Mr. Kim reiterated late Sunday that he had no intention of dropping the suit, though he also said that he had accepted the invitation of Democratic leaders to appear on “the line” in counties that had been backing Ms. Murphy.
“We want to move away from this unfair, unconstitutional system that we’ve had in this state for too long,” Mr. Kim said in a call with reporters.
Still, his refusal to forgo “the line” if the judge does not order a ballot redesign by June 4 was immediately decried as hypocritical by some Democrats, including a rival in the primary, Ms. Campos-Medina, who has noted that she is now the only woman in the race.
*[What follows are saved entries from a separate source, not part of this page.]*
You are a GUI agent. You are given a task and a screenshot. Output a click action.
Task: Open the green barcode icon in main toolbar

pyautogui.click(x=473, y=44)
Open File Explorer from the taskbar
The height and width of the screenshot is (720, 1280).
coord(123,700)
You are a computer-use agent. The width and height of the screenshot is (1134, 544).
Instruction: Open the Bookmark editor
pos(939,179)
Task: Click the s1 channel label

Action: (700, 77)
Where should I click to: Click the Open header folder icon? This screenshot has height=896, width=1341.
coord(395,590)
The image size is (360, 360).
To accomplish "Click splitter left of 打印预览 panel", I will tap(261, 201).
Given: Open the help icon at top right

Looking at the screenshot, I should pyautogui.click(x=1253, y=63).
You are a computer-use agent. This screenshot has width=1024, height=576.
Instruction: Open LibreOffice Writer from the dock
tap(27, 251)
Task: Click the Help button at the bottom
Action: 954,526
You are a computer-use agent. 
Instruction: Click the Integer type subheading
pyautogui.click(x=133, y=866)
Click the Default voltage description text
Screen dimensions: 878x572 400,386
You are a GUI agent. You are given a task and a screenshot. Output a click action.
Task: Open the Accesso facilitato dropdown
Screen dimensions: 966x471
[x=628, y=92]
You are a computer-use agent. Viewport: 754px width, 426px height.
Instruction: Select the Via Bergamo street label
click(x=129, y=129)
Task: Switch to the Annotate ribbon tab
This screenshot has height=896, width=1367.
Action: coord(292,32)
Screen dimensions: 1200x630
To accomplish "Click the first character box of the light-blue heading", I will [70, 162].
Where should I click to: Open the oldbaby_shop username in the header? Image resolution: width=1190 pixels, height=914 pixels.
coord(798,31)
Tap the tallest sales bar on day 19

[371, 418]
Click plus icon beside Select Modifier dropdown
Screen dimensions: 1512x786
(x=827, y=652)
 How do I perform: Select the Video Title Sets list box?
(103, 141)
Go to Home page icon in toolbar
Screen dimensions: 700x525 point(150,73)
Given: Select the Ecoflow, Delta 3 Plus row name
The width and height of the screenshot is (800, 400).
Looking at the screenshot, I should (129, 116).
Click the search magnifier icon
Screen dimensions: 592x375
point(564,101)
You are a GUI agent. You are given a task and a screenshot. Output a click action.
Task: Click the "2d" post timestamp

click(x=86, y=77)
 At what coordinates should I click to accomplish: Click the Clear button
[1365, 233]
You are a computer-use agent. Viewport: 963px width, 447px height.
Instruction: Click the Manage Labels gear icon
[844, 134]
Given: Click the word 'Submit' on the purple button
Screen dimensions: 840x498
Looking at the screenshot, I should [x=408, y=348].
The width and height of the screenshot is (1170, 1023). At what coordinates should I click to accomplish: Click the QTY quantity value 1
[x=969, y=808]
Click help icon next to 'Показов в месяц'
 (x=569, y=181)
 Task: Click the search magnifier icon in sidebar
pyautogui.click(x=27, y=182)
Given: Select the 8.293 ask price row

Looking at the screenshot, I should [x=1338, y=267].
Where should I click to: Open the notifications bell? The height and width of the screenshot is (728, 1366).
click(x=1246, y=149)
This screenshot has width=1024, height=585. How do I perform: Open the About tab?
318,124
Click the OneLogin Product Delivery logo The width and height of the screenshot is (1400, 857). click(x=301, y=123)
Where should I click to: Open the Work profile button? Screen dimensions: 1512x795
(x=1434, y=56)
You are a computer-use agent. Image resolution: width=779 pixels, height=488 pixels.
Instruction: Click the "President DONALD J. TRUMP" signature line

County political leaders opposed to Mr. Kim’s request have also argued that Ms. Murphy’s decision to quit eliminated the need for the judge to order the state to rush to implement a new ballot structure before clerks must begin to mail ballots on April 20. (“This new development drastically changes the relevant analysis of irreparable harm,” Mark R. Natale, a lawyer representing Burlington County, wrote in a court filing.)
Scott D. Salmon, Ms. Campos-Medina’s lawyer, disagreed.
“The same immediate irreparable harm that Ms. Campos-Medina will suffer if compelled to compete under the county line system still exists today, as it did yesterday,” Mr. Salmon wrote to the judge.
“And if a statute was unconstitutional yesterday, it is still unconstitutional today.”